The Whanganui River provides a whole range of experiences to the visitor. You can tramp or walk, jet boat, kayak, canoe, cycle and sightsee.
With a length of 290 kilometres (180 mi), the Whanganui is the country’s third-longest river. Much of the land to either side of the river’s upper reaches is part of the Whanganui National Park, though the river itself is not part of the park.
The river rises on the northern slopes of Mount Tongariro, one of the three active volcanoes of the central plateau, close to Lake Rotoaira. It flows to the north-west before turning south-west at Taumarunui. From here it runs through the rough, bush-clad hill country of the King Country before turning south-east and flowing past the small settlements of Pipiriki and Jerusalem, before reaching the coast at Whanganui. It is the country’s longest navigable river.
Māori legend explains the formation of the river in the Mount Taranaki legend. When Mount Taranaki left the central plateau for the coast, the land was split open, and the river filled the rift. According to Māori tradition, the river was first explored by Tamatea, one of the leaders of the original migration to the new land, who travelled up the river and on to Lake Taupo. Many places along the river are named in his honour.
The Whanganui River has always been an important communication route to the central North Island, both for Māori and for settlers. It is, however, also a difficult river, with many stretches of white water and over 200 rapids. Despite this for many years it was the principal route to the interior.
Prior to the arrival of Europeans, the area around the Whanganui was one of the most densely inhabited in the land. Unsurprisingly, with the arrival of the colonial settlers, the area near the river’s mouth became a major trading post.

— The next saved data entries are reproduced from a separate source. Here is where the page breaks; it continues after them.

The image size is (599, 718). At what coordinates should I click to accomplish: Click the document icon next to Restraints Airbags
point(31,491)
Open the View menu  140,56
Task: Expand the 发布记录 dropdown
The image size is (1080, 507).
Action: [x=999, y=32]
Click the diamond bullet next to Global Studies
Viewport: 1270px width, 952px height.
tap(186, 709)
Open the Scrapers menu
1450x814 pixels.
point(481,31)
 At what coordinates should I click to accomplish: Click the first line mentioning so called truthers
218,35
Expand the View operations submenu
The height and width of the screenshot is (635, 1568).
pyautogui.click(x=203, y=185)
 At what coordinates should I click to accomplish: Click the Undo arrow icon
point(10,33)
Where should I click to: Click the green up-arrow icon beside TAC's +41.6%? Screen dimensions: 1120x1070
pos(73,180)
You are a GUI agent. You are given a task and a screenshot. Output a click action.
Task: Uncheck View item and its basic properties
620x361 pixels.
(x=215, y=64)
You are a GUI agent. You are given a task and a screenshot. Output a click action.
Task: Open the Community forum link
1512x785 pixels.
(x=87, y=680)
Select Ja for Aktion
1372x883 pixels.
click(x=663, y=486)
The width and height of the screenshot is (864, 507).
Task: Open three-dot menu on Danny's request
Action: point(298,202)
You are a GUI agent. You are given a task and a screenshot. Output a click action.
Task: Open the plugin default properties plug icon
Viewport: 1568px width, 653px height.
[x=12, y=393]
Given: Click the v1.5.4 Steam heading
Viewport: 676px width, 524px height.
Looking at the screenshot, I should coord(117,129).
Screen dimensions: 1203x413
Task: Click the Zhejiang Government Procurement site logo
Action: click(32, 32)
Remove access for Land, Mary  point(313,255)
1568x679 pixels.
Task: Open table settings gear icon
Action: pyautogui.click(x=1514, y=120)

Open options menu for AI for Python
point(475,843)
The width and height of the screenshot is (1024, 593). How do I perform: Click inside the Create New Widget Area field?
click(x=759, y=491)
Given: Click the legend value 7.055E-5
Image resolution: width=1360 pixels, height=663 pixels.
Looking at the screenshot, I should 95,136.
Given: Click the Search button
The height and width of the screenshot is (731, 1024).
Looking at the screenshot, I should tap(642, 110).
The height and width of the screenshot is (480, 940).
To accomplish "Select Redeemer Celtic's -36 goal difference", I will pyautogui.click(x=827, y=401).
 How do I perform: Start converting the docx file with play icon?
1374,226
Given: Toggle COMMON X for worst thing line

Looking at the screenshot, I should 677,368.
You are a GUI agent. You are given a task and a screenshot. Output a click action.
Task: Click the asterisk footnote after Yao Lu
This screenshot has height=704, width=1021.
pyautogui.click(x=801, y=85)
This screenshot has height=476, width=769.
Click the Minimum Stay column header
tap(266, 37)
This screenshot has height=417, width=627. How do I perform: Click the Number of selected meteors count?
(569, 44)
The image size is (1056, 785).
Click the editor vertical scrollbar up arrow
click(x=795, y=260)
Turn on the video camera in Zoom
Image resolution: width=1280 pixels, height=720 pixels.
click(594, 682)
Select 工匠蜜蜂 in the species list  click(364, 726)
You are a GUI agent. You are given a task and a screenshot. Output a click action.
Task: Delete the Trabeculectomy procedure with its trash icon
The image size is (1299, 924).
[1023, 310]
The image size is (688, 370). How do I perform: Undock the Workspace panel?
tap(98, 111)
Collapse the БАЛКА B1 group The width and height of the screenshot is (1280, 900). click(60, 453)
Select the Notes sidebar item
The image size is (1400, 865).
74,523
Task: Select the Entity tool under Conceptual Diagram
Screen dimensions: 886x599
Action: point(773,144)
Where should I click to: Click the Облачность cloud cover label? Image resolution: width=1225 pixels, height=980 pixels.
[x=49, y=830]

Although it was already a significant route to the interior, the major development of the river as a trade route was by Alexander Hatrick, who started the first regular steam-boat service in 1892. The service eventually ran to Taumarunui where rail and coach services connected with points north. One of Hatrick’s original boats, paddle-steamer PS Waimarie, has been restored and runs scheduled sailings in Whanganui. Another of the Hatrick boats, MV Wairua has also been restored and can be seen on the river.
During the early 20th century, the Wanganui River, as it was then called, was one of the country’s top tourist attractions, its rugged beauty and the Māori kainga (villages) which dotted the banks attracting thousands of tourists per year.
Today a visit to the Whanganui River provides a rich historical experience and an opportunity to enjoy a range of activities in an area where to some extent time has stood still.